Instant Trendline
Removes the dominant cycle from price to leave a smooth trendline you can use instead of a moving average.
The Instantaneous Trendline is John Ehlers' low-lag trend line, from Rocket Science for Traders. The idea is simple but powerful: if you average price over exactly one full dominant cycle, the up-and-down swings of that cycle cancel out and what remains is the underlying trend. Because the averaging window is matched to the measured cycle rather than to a fixed length, the line reacts quickly while still removing the cyclic noise — which is why it carries less lag than an ordinary moving average of comparable smoothness.
How the Toolbox does it
The indicator measures the dominant cycle on the bar's midpoint, (High + Low) / 2, and averages over exactly that length, recomputing it every bar as the cycle drifts. The Toolbox ships it as a ready-made chart that plots the line over price and marks a buy where price crosses above it and a sell where it crosses below; it also runs as an Exploration.
Swap the DSP engine
Because the averaging window is set by the measured dominant cycle, the estimator that measures that cycle shapes the whole line. Ehlers' original public version used a single method, the Homodyne Discriminator; the Toolbox lets you choose the engine instead, so the same trendline can run smoother, sharper or with less lag depending on which one you pick.
The available engines are:
- Homodyne Discriminator — the low-lag Ehlers default, and what the original public versions used.
- Ehlers alpha Dominant Cycle — a lighter phase-accumulation read you tune by hand.
- Autocorrelation periodogram (Mesa) — a full spectral read, steady on real markets; the open basis of Ehlers' MESA approach.
- Burg maximum-entropy spectrum — the sharpest frequency resolution, best at separating closely spaced cycles.
- Kalman cycle tracker — the lowest lag and the quickest to react when the cycle length changes.
- Concentrated-taper periodogram (Multitaper) — the steadiest reading in noisy data.

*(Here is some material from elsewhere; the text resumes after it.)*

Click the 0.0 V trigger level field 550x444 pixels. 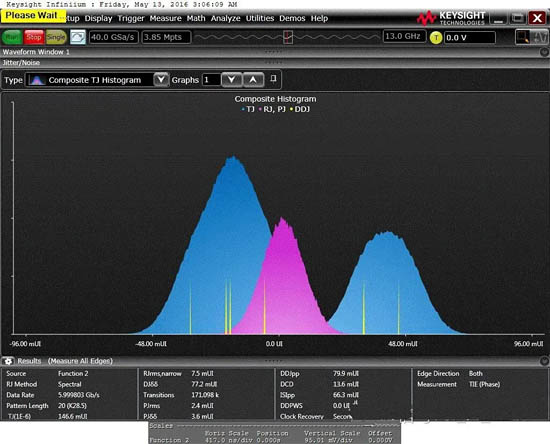coord(470,38)
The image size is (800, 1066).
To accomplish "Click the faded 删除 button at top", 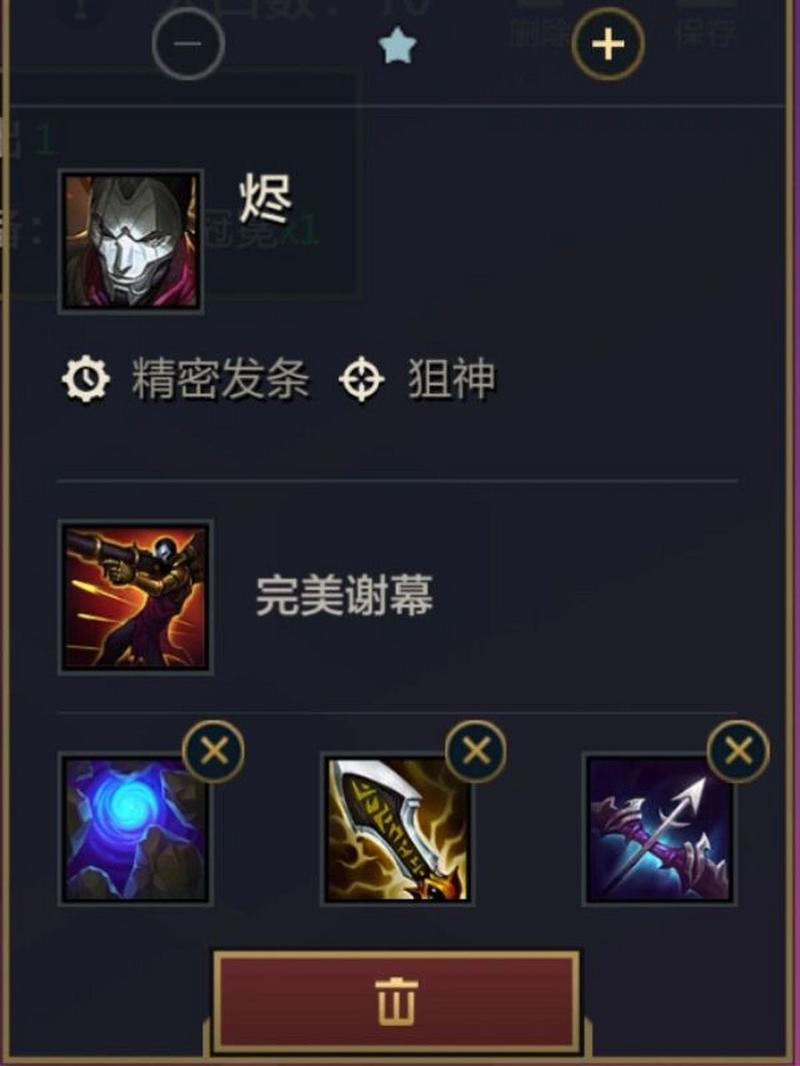I will (x=540, y=29).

The point is that the newer spectral and tracking engines are more powerful than the Homodyne Discriminator the public version relied on — a more accurate window length gives a cleaner, better-timed trendline — and you switch between them with a single setting.
How you would use it
Use it as a responsive trend filter or as a drop-in replacement for a moving average: price above the line suggests an up-trend, below it a down-trend, and the slope of the line itself reads as momentum. It pairs naturally with the cycle oscillators — lean on the Instant Trendline when the market is trending and on a cycle oscillator when it is swinging.